One worker, a member of the PCS union, said, “I look after more than one court and 12 officers but only earn 52p above minimum wage for the extra responsibility.
“Also, to have a non-guaranteed bonus in place that can be taken away at the whim of a manager and does not form part of your basic pay is insulting. The continual expectation is of a 5-star service and excellence, but in return for the minimum wage.”
Civil servants prepare for strike ballot
Civil service workers in every government department are set to begin a national strike ballot in September over pay and pensions.
The workers’ PCS union’s demands include 10 percent pay rise and a minimum wage of at least £15 an hour.
The ballot is set to begin on 26 September and run for six weeks until 7 November.
Drapers fights restructuring
NEU memebers at Drapers’ Pyrgo Priory school in Romford, east London struck for three days last week.
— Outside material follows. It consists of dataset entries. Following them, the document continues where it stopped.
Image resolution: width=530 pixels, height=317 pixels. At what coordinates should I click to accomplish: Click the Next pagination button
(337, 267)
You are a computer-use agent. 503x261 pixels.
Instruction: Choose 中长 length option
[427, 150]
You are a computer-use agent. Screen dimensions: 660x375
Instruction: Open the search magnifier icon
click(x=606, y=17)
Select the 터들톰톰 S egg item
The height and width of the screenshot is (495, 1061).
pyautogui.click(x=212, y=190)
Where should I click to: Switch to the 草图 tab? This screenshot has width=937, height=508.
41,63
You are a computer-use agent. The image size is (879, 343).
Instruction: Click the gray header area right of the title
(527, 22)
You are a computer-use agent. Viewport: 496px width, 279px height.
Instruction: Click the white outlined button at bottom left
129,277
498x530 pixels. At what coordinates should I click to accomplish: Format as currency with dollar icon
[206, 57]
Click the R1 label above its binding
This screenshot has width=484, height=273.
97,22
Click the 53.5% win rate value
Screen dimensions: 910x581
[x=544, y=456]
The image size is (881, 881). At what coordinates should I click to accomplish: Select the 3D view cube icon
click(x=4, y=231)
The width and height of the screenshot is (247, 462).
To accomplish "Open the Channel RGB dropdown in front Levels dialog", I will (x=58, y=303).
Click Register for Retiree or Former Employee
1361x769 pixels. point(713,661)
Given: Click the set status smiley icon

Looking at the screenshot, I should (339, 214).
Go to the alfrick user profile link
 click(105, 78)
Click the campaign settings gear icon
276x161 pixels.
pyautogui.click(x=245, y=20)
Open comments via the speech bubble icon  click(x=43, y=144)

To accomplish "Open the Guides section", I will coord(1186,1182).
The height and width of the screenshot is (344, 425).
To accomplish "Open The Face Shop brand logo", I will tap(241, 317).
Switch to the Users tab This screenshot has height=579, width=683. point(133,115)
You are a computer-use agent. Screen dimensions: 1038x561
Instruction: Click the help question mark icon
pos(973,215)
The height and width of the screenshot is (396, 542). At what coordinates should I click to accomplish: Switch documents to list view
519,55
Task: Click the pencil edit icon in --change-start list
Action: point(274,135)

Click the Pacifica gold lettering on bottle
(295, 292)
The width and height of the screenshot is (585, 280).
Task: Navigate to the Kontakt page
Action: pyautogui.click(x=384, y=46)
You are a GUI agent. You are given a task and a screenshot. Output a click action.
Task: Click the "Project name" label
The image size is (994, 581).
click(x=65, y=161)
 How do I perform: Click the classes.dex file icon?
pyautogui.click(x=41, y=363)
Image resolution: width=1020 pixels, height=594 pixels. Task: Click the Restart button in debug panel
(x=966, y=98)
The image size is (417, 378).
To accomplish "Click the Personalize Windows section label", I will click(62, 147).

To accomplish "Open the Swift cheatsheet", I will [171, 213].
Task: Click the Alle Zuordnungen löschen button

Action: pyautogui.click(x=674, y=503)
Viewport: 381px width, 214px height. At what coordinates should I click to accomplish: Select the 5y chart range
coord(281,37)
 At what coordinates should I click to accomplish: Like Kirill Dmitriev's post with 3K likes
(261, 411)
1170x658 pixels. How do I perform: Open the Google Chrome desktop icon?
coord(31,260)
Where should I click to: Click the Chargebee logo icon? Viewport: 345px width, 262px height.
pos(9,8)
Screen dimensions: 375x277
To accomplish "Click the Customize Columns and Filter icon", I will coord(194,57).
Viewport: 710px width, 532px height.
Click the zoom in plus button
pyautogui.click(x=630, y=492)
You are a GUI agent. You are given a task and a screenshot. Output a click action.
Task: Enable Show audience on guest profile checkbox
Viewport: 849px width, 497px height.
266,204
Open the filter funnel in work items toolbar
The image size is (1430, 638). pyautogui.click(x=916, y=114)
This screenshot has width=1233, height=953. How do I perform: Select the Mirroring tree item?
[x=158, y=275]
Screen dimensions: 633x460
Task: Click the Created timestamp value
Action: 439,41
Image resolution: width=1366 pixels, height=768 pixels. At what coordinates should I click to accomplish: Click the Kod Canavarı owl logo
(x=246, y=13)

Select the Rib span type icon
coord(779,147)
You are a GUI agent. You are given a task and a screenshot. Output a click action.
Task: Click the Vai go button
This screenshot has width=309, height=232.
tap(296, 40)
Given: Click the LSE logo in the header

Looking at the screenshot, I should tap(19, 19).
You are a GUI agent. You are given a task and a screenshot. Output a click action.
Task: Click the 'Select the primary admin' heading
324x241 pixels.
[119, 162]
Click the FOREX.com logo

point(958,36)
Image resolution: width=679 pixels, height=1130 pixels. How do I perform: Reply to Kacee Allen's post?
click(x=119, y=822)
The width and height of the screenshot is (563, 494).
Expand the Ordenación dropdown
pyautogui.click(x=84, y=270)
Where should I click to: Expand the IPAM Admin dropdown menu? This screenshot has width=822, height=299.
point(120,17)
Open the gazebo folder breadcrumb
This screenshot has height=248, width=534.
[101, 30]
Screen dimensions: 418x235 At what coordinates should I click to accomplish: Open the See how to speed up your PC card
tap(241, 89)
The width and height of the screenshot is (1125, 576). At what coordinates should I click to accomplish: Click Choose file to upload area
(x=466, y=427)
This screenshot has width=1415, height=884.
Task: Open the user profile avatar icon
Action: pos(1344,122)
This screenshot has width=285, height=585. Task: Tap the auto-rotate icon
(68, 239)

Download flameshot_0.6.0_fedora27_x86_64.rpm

They are fighting a proposed restructure that would see some workers “losing £400 a month”.
The majority of those on the picket line are lower paid support staff, and such a cut would made a huge difference to their lives.
NEU district secretary for Havering, John Delaney said action would only stop if Drapers multi-academy trust withdrew the restructure and found a new way to make savings.
Workers and campaigners must continue to build solidarity and support for the strike to push the academy bosses into retreat.
Lordswood battle on
Teachers and support staff at Lordswood Girls’ School and Sixth Form Centre in Birmingham walked out for three days last week with two more dates planned.
Pickets have been lively as the workers fight against the “forced transfer of employment of our teachers and support staff members to King Edward VI Academy Trust”.
The workers are also fighting back against unacceptable management practices.
The NEU has offered to suspend all strikes only if the school agrees to stop the transfer and begin consultations with staff.
Uber workers drive home demands at HQ
Uber drivers were set to strike on Wednesday over poor pay, unfair dismissals and corruption flowing from the top of the company.
The strike, by members of the ADCU union, coincides with a rally outside Uber’s offices in Aldgate Tower in east London.
The action comes after thousands of documents were leaked revealing the levels of corruption and lobbying Uber has taken part in.
Workers are demanding Uber pay them £2.50 a mile and comply with the Supreme Court ruling that found that drivers can’t be considered self-employed.
They are also demanding that politicians stop collaborating with the company.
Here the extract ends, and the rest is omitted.